Enedino sonha em viajar para o exterior, dar uma vida melhor e tranquila para a mãe e trabalhar em uma instituição internacional. “Gostaria trabalhar na ONU (Organização das Nações Unidas), OMC (Organização Mundial do Comércio) ou no Banco Mundial”, revela o universitário,que atualmente trabalha como voluntário em um cursinho popular.

Estágio e curso

Morador de Caieiras, interior de São Paulo, Guilherme Duarte, 21, caçula de três filhos, é o primeiro da família a ingressar no ensino superior público. Com uma renda familiar de R$ 1.800 mensais, o estudante não conseguiria pagar a graduação se não tivesse ingressado na universidade pública. O universitário conta como é estudar engenharia naval (USP) e conciliar o estágio, já que seu curso é integral.

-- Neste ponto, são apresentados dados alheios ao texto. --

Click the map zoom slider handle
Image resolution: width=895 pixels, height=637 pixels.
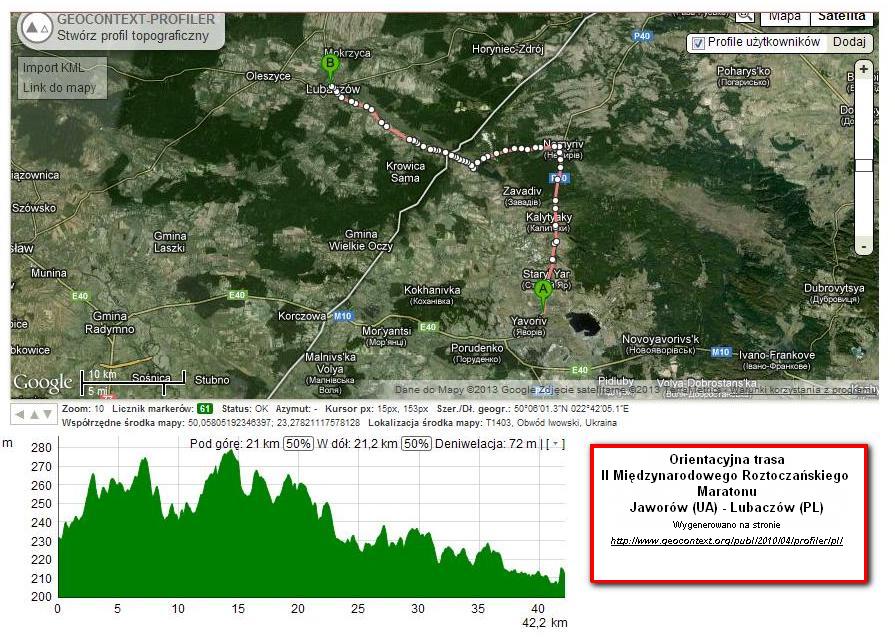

“Estagiar é importantíssimo na carreira de qualquer universitário. As pessoas saem da Poli (Escola Politécnica da USP) com muito conhecimento técnico, mas muitas vezes sem nenhuma experiência profissional. Além do dinheiro, que para mim é importante, acredito que a prática também contribuiu para o aprendizado”, avalia Duarte, que trancou algumas disciplinas escolares para poder trabalhar e estudar.

Antes do estágio remunerado, Guilherme se mantinha na universidade por meio de bolsas de estudos. “Nos dois primeiros anos de faculdade eu recebi um auxílio financeiro da Associação dos Engenheiros Politécnicos, no valor de R$ 465 mensais, além da bolsa de iniciação científica.”



86 quilômetros por dia

Enfrentar a distância entre Caieiras e o Butantã (86km), onde está localizada a Cidade Universitária, e o trânsito de São Paulo são alguns dos desafios constantes na rotina de Guilherme, que demora cerca de 2h para ir de um lugar ao outro. “Não ter carro e depender de transporte público dificulta. Eu já perdi várias provas porque cheguei atrasado.”

Estudar no exterior é um dos próximos passos que o jovem deseja dar para alcançar seus objetivos. “Quero me formar, viajar, conseguir um bom emprego e assumir alguma posição de alto escalão ou ser empreendedor”, deseja o futuro engenheiro.